Dès le début du XIXe siècle, la ville de Lyon présente un grand intérêt stratégique pour les ennemis de la France. Il est donc convenu d’édifier des défenses adaptées à l’artillerie, qui se développe considérablement depuis les guerres napoléoniennes.
Dès 1831, Rohault de Fleury dirige la construction de plusieurs ouvrages, enceintes urbaines et forts détachés, sur les instructions du Général Haxo. Nommé colonel, Séré de Rivières arrive à Lyon en 1868 comme directeur des Fortifications après avoir dirigé le projet de construction de forts sur la région de Metz. Il remanie les fortifications de Rohault de Fleury, jugées inadaptées aux progrès techniques de l’artillerie, et lance les projets de nouveaux ouvrages.
Lorsque Séré de Rivières devient Directeur du service du Génie au ministère de la guerre en 1874, le camp retranché de Lyon fait évidemment partie des places fortes importantes. De nouveaux grands forts sont construits, tels Vancia, Bron, Le Paillet, etc.

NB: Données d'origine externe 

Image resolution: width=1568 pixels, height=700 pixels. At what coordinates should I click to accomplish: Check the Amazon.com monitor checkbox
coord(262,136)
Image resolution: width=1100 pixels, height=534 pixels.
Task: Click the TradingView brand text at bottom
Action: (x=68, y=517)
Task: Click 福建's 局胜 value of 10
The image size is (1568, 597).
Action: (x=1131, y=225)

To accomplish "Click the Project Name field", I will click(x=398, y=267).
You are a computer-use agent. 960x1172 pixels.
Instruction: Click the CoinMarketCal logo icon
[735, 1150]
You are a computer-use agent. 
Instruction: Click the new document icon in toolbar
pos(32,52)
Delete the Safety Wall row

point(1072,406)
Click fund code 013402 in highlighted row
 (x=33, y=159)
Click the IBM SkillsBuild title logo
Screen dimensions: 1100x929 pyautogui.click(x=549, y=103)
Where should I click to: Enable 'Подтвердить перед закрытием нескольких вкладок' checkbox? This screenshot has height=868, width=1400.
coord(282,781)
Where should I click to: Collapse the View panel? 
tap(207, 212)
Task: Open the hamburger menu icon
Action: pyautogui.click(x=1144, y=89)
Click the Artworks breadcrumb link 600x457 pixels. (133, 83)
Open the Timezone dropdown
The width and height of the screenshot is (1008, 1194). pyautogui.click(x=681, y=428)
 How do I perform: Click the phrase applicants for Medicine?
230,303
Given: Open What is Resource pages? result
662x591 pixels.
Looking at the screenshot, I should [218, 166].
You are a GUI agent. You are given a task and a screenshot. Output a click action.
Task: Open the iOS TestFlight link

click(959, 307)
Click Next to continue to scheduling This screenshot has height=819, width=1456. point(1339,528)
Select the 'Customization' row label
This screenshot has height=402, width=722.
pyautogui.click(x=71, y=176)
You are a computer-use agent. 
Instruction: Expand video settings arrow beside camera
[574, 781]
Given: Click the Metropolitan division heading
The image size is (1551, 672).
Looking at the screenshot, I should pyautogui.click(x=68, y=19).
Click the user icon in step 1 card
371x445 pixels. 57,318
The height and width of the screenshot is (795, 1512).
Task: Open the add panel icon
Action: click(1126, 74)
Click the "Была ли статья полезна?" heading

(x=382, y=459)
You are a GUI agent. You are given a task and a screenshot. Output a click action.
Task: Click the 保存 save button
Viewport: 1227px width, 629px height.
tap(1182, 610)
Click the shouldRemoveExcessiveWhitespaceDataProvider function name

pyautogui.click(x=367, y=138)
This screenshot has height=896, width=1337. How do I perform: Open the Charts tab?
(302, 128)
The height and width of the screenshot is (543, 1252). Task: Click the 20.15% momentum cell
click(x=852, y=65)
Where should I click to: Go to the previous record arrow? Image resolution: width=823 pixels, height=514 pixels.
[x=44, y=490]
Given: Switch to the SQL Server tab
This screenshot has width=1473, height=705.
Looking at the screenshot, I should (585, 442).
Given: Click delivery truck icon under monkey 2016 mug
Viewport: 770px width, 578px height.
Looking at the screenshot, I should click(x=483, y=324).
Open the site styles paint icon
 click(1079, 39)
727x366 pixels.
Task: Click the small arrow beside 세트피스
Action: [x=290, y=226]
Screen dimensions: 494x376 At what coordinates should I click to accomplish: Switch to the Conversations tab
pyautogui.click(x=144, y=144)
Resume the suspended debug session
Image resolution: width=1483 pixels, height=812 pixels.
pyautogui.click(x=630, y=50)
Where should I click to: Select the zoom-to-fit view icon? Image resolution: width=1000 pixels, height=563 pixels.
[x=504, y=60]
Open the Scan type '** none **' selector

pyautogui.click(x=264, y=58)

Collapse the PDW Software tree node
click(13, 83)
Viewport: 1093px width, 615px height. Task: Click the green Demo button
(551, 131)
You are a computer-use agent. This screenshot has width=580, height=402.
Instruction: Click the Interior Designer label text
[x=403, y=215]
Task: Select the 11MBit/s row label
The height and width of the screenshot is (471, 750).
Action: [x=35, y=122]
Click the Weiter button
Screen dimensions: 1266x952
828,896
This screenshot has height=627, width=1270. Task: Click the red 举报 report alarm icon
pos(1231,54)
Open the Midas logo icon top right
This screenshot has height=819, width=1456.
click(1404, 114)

Au nord de Lyon, entre Rhône et Saône, s’étale un plateau dont le bord sud domine le centre de Lyon jusqu’au confluent. Ce plateau est une voie privilégiée d’invasion, qui a déjà été utilisée en 1793 lors du siège de la ville de Lyon. La construction de deux forts est entreprise, Caluire sur la partie Ouest, Montessuy sur la partie Est, complétée par la redoute de Bel-air pour la surveillance des rives du Rhône. En 1866, un projet d’enceinte continue voit le jour pour barrer le plateau, afin de remplacer l’ancien rempart devenu le boulevard de la Croix-Rousse.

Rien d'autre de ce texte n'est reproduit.